━━ Data in this exercise

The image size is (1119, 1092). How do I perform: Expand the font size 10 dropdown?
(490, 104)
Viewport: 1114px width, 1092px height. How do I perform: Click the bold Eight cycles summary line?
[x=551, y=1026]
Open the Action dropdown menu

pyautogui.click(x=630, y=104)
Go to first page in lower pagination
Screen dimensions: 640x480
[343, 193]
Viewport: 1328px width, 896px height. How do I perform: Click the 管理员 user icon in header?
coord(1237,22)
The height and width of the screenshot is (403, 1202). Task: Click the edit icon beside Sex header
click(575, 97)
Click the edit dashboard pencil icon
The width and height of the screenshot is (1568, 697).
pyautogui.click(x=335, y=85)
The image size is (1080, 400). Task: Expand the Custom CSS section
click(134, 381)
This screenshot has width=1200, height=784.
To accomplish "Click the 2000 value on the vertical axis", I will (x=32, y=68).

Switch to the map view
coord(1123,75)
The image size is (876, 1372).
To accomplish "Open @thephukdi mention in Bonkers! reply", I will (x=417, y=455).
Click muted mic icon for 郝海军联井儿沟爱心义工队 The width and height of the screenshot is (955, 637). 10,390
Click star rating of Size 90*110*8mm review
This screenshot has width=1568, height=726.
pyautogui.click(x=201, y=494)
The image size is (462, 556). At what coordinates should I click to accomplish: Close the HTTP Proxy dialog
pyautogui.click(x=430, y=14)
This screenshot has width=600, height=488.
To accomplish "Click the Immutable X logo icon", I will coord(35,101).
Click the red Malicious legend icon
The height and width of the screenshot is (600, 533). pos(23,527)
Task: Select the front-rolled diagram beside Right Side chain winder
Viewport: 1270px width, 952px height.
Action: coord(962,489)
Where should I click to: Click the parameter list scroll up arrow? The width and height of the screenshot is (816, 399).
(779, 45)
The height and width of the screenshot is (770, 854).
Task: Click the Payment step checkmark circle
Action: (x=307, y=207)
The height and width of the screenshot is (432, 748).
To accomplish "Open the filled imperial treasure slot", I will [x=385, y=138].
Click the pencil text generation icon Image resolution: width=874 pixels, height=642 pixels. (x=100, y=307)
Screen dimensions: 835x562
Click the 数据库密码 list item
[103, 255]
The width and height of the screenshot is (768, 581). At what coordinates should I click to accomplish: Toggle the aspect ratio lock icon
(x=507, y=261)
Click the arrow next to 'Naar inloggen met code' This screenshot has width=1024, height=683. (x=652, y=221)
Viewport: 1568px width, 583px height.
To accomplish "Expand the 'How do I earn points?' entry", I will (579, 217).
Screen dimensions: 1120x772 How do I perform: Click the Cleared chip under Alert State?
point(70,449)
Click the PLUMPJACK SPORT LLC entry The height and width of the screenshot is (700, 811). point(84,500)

━━━━

- Goal of the exercise
Restate each record above word for word.

- Response below
The image size is (1119, 1092). How do I perform: Expand the font size 10 dropdown?
(490, 104)
Viewport: 1114px width, 1092px height. How do I perform: Click the bold Eight cycles summary line?
[x=551, y=1026]
Open the Action dropdown menu

pyautogui.click(x=630, y=104)
Go to first page in lower pagination
Screen dimensions: 640x480
[343, 193]
Viewport: 1328px width, 896px height. How do I perform: Click the 管理员 user icon in header?
coord(1237,22)
The height and width of the screenshot is (403, 1202). Task: Click the edit icon beside Sex header
click(575, 97)
Click the edit dashboard pencil icon
The width and height of the screenshot is (1568, 697).
pyautogui.click(x=335, y=85)
The image size is (1080, 400). Task: Expand the Custom CSS section
click(134, 381)
This screenshot has width=1200, height=784.
To accomplish "Click the 2000 value on the vertical axis", I will (x=32, y=68).

Switch to the map view
coord(1123,75)
The image size is (876, 1372).
To accomplish "Open @thephukdi mention in Bonkers! reply", I will (x=417, y=455).
Click muted mic icon for 郝海军联井儿沟爱心义工队 The width and height of the screenshot is (955, 637). 10,390
Click star rating of Size 90*110*8mm review
This screenshot has width=1568, height=726.
pyautogui.click(x=201, y=494)
The image size is (462, 556). At what coordinates should I click to accomplish: Close the HTTP Proxy dialog
pyautogui.click(x=430, y=14)
This screenshot has width=600, height=488.
To accomplish "Click the Immutable X logo icon", I will coord(35,101).
Click the red Malicious legend icon
The height and width of the screenshot is (600, 533). pos(23,527)
Task: Select the front-rolled diagram beside Right Side chain winder
Viewport: 1270px width, 952px height.
Action: coord(962,489)
Where should I click to: Click the parameter list scroll up arrow? The width and height of the screenshot is (816, 399).
(779, 45)
The height and width of the screenshot is (770, 854).
Task: Click the Payment step checkmark circle
Action: (x=307, y=207)
The height and width of the screenshot is (432, 748).
To accomplish "Open the filled imperial treasure slot", I will [x=385, y=138].
Click the pencil text generation icon Image resolution: width=874 pixels, height=642 pixels. (x=100, y=307)
Screen dimensions: 835x562
Click the 数据库密码 list item
[103, 255]
The width and height of the screenshot is (768, 581). At what coordinates should I click to accomplish: Toggle the aspect ratio lock icon
(x=507, y=261)
Click the arrow next to 'Naar inloggen met code' This screenshot has width=1024, height=683. (x=652, y=221)
Viewport: 1568px width, 583px height.
To accomplish "Expand the 'How do I earn points?' entry", I will (579, 217).
Screen dimensions: 1120x772 How do I perform: Click the Cleared chip under Alert State?
point(70,449)
Click the PLUMPJACK SPORT LLC entry The height and width of the screenshot is (700, 811). point(84,500)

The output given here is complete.